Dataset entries
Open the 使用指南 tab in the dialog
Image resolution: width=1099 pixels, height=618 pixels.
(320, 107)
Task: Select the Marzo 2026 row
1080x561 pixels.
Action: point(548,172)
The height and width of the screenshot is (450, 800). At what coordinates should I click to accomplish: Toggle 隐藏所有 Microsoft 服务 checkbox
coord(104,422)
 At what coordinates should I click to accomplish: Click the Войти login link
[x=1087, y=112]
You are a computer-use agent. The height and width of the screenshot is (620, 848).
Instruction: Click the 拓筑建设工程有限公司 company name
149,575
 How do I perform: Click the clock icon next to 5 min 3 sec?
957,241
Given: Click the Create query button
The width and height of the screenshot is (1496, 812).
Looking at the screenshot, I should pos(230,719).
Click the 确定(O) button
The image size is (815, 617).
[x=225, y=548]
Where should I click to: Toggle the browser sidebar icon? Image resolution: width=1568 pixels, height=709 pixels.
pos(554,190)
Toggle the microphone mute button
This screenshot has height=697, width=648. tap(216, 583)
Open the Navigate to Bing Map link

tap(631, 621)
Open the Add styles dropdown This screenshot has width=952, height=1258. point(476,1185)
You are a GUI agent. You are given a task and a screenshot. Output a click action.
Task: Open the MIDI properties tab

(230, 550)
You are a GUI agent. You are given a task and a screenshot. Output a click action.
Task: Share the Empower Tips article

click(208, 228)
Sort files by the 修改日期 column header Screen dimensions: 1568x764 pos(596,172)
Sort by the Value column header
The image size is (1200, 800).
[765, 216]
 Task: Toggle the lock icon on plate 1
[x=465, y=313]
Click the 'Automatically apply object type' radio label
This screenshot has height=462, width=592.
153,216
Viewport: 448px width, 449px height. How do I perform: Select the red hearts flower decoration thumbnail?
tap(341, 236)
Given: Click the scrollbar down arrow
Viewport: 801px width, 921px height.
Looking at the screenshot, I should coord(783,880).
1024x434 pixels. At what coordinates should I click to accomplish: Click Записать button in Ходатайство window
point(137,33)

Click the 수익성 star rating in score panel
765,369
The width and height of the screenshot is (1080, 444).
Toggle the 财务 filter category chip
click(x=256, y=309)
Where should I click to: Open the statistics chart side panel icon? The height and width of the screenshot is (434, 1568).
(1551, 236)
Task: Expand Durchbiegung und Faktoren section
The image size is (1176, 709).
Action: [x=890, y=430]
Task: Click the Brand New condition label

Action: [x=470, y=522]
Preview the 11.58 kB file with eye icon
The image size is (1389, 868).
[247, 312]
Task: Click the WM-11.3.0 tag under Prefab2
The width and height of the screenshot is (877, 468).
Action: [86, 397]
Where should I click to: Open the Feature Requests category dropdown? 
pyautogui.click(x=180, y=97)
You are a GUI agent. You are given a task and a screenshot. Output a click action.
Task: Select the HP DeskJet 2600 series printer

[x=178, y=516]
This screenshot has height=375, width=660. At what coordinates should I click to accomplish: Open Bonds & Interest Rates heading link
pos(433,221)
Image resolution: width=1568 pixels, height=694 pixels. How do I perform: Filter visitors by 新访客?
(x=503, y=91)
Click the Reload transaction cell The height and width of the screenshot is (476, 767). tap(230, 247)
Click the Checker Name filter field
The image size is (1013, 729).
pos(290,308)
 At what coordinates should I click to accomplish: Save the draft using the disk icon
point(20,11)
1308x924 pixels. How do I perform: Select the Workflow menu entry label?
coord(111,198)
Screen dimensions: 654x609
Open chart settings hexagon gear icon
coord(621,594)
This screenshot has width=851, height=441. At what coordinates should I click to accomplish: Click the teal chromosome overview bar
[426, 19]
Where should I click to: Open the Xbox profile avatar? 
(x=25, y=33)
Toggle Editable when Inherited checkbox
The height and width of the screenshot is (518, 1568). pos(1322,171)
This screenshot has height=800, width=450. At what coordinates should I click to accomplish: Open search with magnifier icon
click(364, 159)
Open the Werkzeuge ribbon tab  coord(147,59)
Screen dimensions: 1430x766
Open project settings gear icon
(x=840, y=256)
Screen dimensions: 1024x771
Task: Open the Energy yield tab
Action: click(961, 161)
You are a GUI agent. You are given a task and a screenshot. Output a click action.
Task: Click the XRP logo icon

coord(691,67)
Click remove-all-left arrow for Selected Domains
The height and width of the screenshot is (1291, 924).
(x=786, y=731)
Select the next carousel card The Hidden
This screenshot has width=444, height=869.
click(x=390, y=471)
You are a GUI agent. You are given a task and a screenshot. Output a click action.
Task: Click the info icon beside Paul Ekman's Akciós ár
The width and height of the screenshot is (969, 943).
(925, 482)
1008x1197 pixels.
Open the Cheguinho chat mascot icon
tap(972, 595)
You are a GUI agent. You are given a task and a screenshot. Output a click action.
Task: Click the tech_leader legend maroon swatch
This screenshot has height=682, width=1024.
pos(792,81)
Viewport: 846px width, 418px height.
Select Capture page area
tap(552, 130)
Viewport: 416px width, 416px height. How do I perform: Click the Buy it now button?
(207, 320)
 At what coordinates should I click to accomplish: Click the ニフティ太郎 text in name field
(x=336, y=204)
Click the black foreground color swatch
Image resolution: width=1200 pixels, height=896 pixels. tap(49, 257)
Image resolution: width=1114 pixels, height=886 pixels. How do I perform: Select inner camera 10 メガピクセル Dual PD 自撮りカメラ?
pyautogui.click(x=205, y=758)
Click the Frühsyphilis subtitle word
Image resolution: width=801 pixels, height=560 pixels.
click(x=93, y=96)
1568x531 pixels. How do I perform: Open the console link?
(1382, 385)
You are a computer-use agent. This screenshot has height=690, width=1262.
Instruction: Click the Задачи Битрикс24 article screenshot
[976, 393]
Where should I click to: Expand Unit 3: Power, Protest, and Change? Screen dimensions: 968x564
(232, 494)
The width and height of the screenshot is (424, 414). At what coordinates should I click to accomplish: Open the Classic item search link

*PROBLEM STATEMENT:*
In full and exactly as written, reproduce the records above.

*SOLUTION TO THE EXERCISE:*
Open the 使用指南 tab in the dialog
Image resolution: width=1099 pixels, height=618 pixels.
(320, 107)
Task: Select the Marzo 2026 row
1080x561 pixels.
Action: point(548,172)
The height and width of the screenshot is (450, 800). At what coordinates should I click to accomplish: Toggle 隐藏所有 Microsoft 服务 checkbox
coord(104,422)
 At what coordinates should I click to accomplish: Click the Войти login link
[x=1087, y=112]
You are a computer-use agent. The height and width of the screenshot is (620, 848).
Instruction: Click the 拓筑建设工程有限公司 company name
149,575
 How do I perform: Click the clock icon next to 5 min 3 sec?
957,241
Given: Click the Create query button
The width and height of the screenshot is (1496, 812).
Looking at the screenshot, I should pos(230,719).
Click the 确定(O) button
The image size is (815, 617).
[x=225, y=548]
Where should I click to: Toggle the browser sidebar icon? Image resolution: width=1568 pixels, height=709 pixels.
pos(554,190)
Toggle the microphone mute button
This screenshot has height=697, width=648. tap(216, 583)
Open the Navigate to Bing Map link

tap(631, 621)
Open the Add styles dropdown This screenshot has width=952, height=1258. point(476,1185)
You are a GUI agent. You are given a task and a screenshot. Output a click action.
Task: Open the MIDI properties tab

(230, 550)
You are a GUI agent. You are given a task and a screenshot. Output a click action.
Task: Share the Empower Tips article

click(208, 228)
Sort files by the 修改日期 column header Screen dimensions: 1568x764 pos(596,172)
Sort by the Value column header
The image size is (1200, 800).
[765, 216]
 Task: Toggle the lock icon on plate 1
[x=465, y=313]
Click the 'Automatically apply object type' radio label
This screenshot has height=462, width=592.
153,216
Viewport: 448px width, 449px height. How do I perform: Select the red hearts flower decoration thumbnail?
tap(341, 236)
Given: Click the scrollbar down arrow
Viewport: 801px width, 921px height.
Looking at the screenshot, I should coord(783,880).
1024x434 pixels. At what coordinates should I click to accomplish: Click Записать button in Ходатайство window
point(137,33)

Click the 수익성 star rating in score panel
765,369
The width and height of the screenshot is (1080, 444).
Toggle the 财务 filter category chip
click(x=256, y=309)
Where should I click to: Open the statistics chart side panel icon? The height and width of the screenshot is (434, 1568).
(1551, 236)
Task: Expand Durchbiegung und Faktoren section
The image size is (1176, 709).
Action: [x=890, y=430]
Task: Click the Brand New condition label

Action: [x=470, y=522]
Preview the 11.58 kB file with eye icon
The image size is (1389, 868).
[247, 312]
Task: Click the WM-11.3.0 tag under Prefab2
The width and height of the screenshot is (877, 468).
Action: [86, 397]
Where should I click to: Open the Feature Requests category dropdown? 
pyautogui.click(x=180, y=97)
You are a GUI agent. You are given a task and a screenshot. Output a click action.
Task: Select the HP DeskJet 2600 series printer

[x=178, y=516]
This screenshot has height=375, width=660. At what coordinates should I click to accomplish: Open Bonds & Interest Rates heading link
pos(433,221)
Image resolution: width=1568 pixels, height=694 pixels. How do I perform: Filter visitors by 新访客?
(x=503, y=91)
Click the Reload transaction cell The height and width of the screenshot is (476, 767). tap(230, 247)
Click the Checker Name filter field
The image size is (1013, 729).
pos(290,308)
 At what coordinates should I click to accomplish: Save the draft using the disk icon
point(20,11)
1308x924 pixels. How do I perform: Select the Workflow menu entry label?
coord(111,198)
Screen dimensions: 654x609
Open chart settings hexagon gear icon
coord(621,594)
This screenshot has width=851, height=441. At what coordinates should I click to accomplish: Click the teal chromosome overview bar
[426, 19]
Where should I click to: Open the Xbox profile avatar? 
(x=25, y=33)
Toggle Editable when Inherited checkbox
The height and width of the screenshot is (518, 1568). pos(1322,171)
This screenshot has height=800, width=450. At what coordinates should I click to accomplish: Open search with magnifier icon
click(364, 159)
Open the Werkzeuge ribbon tab  coord(147,59)
Screen dimensions: 1430x766
Open project settings gear icon
(x=840, y=256)
Screen dimensions: 1024x771
Task: Open the Energy yield tab
Action: click(961, 161)
You are a GUI agent. You are given a task and a screenshot. Output a click action.
Task: Click the XRP logo icon

coord(691,67)
Click remove-all-left arrow for Selected Domains
The height and width of the screenshot is (1291, 924).
(x=786, y=731)
Select the next carousel card The Hidden
This screenshot has width=444, height=869.
click(x=390, y=471)
You are a GUI agent. You are given a task and a screenshot. Output a click action.
Task: Click the info icon beside Paul Ekman's Akciós ár
The width and height of the screenshot is (969, 943).
(925, 482)
1008x1197 pixels.
Open the Cheguinho chat mascot icon
tap(972, 595)
You are a GUI agent. You are given a task and a screenshot. Output a click action.
Task: Click the tech_leader legend maroon swatch
This screenshot has height=682, width=1024.
pos(792,81)
Viewport: 846px width, 418px height.
Select Capture page area
tap(552, 130)
Viewport: 416px width, 416px height. How do I perform: Click the Buy it now button?
(207, 320)
 At what coordinates should I click to accomplish: Click the ニフティ太郎 text in name field
(x=336, y=204)
Click the black foreground color swatch
Image resolution: width=1200 pixels, height=896 pixels. tap(49, 257)
Image resolution: width=1114 pixels, height=886 pixels. How do I perform: Select inner camera 10 メガピクセル Dual PD 自撮りカメラ?
pyautogui.click(x=205, y=758)
Click the Frühsyphilis subtitle word
Image resolution: width=801 pixels, height=560 pixels.
click(x=93, y=96)
1568x531 pixels. How do I perform: Open the console link?
(1382, 385)
You are a computer-use agent. This screenshot has height=690, width=1262.
Instruction: Click the Задачи Битрикс24 article screenshot
[976, 393]
Where should I click to: Expand Unit 3: Power, Protest, and Change? Screen dimensions: 968x564
(232, 494)
The width and height of the screenshot is (424, 414). At what coordinates should I click to accomplish: Open the Classic item search link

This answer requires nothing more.